The 2009 quadricentennial celebrations commemorating the discovery of the Hudson River by Henry Hudson will also spotlight one of our deepest and most enduring national legacies—the Dutch presence that has shaped not just the Hudson Valley but four centuries of American life.
This lavishly illustrated book, a companion to the exhibition opening in June 2009 at the Hudson River Museum, takes needed stock of the remarkable past created by the settlers of New Netherlands. Although the Dutch controlled the Hudson Valley only until ceding it to the British in 1664, the Dutch established the towns and cities that today define the region—from New Amsterdam upriver to Fort Orange, today’s Albany. The Dutch heritage lives on, not only in historic estates or Dutch-named places like the Bronx or Yonkers but also in commerce, law, politics, religion, art, and culture.

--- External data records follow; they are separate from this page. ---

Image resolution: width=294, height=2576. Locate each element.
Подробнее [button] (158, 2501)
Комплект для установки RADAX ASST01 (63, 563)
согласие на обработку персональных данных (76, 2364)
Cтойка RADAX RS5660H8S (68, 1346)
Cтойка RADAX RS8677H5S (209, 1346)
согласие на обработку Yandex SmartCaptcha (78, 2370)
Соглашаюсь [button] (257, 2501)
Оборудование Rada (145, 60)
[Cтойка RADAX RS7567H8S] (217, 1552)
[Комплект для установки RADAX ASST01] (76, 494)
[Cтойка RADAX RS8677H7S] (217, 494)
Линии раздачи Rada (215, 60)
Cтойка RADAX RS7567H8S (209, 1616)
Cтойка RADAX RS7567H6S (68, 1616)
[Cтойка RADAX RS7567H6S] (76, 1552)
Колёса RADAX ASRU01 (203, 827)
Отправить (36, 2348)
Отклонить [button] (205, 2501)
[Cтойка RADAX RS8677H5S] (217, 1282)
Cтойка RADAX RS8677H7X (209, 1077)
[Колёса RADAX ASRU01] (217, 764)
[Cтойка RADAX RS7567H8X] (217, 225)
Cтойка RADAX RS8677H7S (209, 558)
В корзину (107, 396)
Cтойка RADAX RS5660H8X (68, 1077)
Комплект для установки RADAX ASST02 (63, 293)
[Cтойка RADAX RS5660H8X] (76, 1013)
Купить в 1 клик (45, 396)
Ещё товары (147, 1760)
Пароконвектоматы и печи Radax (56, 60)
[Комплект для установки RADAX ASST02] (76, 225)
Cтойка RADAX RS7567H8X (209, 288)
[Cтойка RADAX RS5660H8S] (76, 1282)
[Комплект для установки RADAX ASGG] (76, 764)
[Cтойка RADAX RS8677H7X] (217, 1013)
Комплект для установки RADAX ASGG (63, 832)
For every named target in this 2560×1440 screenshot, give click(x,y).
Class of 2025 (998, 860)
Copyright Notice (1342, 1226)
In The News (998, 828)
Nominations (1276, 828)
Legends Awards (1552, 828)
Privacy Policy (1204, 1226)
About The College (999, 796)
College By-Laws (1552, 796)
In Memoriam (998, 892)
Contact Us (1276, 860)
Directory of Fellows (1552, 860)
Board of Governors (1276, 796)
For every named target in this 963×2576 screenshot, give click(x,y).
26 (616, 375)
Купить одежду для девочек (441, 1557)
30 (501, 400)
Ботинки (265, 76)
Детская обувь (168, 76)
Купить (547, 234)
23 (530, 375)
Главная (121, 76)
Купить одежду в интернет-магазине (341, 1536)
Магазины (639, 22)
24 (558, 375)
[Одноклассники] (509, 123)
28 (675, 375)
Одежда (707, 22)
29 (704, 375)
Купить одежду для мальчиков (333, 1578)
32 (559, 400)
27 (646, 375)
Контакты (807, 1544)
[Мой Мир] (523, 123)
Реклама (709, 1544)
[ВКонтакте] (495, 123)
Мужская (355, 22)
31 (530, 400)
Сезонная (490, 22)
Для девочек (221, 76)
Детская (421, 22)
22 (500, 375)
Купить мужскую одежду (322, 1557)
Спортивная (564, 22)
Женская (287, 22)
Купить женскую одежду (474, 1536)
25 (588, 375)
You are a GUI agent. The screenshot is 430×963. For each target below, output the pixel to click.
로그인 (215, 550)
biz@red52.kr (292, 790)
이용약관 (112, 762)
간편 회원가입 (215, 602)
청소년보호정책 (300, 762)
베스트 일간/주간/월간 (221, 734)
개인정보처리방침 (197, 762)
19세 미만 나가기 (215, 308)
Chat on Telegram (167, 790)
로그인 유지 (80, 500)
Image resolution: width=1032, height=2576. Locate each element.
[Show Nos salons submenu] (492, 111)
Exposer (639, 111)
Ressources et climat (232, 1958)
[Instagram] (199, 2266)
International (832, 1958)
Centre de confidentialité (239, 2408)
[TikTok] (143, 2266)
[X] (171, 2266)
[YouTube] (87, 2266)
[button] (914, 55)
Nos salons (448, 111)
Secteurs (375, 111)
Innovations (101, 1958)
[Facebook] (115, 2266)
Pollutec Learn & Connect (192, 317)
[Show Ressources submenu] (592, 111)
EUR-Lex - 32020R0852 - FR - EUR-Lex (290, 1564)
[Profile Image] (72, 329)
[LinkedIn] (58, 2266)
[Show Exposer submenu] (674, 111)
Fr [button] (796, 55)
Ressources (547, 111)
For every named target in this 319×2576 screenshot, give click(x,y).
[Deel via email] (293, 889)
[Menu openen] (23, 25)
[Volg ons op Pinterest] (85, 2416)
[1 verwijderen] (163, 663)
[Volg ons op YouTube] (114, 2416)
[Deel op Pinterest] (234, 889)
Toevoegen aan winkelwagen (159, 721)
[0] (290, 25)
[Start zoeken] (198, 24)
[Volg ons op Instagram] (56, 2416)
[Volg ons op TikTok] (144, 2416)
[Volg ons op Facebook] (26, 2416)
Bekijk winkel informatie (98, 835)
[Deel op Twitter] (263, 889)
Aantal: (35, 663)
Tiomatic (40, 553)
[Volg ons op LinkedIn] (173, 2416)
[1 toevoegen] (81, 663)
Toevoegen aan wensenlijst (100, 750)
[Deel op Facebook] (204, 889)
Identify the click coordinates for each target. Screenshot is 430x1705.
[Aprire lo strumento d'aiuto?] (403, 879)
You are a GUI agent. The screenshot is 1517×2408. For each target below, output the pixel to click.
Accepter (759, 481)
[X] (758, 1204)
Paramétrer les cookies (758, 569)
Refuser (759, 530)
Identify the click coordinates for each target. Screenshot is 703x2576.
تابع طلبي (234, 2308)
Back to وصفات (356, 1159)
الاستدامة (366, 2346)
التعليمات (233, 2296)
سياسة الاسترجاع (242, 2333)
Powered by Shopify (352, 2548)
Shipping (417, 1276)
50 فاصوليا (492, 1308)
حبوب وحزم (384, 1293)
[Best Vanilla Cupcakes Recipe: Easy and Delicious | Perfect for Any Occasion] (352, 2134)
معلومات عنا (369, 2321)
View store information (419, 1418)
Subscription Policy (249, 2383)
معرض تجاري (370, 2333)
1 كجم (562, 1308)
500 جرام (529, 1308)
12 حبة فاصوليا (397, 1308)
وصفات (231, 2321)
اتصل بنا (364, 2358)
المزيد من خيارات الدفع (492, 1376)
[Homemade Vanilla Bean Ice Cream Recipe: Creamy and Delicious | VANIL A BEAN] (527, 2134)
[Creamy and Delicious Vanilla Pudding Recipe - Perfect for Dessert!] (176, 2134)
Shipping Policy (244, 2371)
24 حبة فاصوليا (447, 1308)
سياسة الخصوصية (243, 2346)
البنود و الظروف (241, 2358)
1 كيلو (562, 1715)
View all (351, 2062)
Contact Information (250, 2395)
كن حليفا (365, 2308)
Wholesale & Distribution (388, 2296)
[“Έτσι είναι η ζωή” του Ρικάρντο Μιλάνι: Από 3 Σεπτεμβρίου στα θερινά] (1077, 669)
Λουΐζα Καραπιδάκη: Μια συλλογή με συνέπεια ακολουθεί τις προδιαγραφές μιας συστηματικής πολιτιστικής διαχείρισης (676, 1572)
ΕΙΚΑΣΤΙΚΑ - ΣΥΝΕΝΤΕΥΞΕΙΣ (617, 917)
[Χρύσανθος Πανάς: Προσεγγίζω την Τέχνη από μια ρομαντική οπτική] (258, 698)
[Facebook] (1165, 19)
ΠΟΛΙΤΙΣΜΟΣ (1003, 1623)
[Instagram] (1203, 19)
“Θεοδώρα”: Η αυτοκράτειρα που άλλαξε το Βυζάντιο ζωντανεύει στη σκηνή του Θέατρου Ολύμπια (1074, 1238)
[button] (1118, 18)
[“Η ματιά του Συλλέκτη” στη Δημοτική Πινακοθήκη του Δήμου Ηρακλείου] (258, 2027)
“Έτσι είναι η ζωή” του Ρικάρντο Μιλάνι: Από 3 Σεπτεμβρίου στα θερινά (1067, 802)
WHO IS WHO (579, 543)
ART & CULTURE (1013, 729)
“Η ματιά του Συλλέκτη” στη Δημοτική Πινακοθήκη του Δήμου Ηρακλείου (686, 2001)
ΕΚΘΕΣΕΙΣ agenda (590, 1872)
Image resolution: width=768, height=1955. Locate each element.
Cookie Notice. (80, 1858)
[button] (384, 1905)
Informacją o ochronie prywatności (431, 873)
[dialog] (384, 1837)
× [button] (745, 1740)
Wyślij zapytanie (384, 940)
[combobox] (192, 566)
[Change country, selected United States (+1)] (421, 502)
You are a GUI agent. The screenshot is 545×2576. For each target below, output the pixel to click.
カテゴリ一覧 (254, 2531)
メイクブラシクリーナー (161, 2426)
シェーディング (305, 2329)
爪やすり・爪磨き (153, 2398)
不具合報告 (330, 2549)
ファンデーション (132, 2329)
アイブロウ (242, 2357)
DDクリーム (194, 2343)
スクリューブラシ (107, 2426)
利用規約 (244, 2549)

In thirteen original essays, this book traverses those four centuries to enrich and expand our understanding of America’s origins. The essays, written by a superb team of distinguished scholars, are grouped into five chronological frames—1609, 1709, 1809, 1909, and 2009—each marking a key point in the history of the Dutch in the valley.
The topics range widely, from patterns of settlement and the Dutch encounter with slavery and Native America to Dutch influences in everything from architecture and religion to material culture, language, and literature.
Based on fresh research, this book is at once a fascinating introduction to a remarkable past and a much-needed new look at the Dutch role in the region, in the story of America’s origins, and in creating the habits, styles, and practices identified as quintessentially New York’s.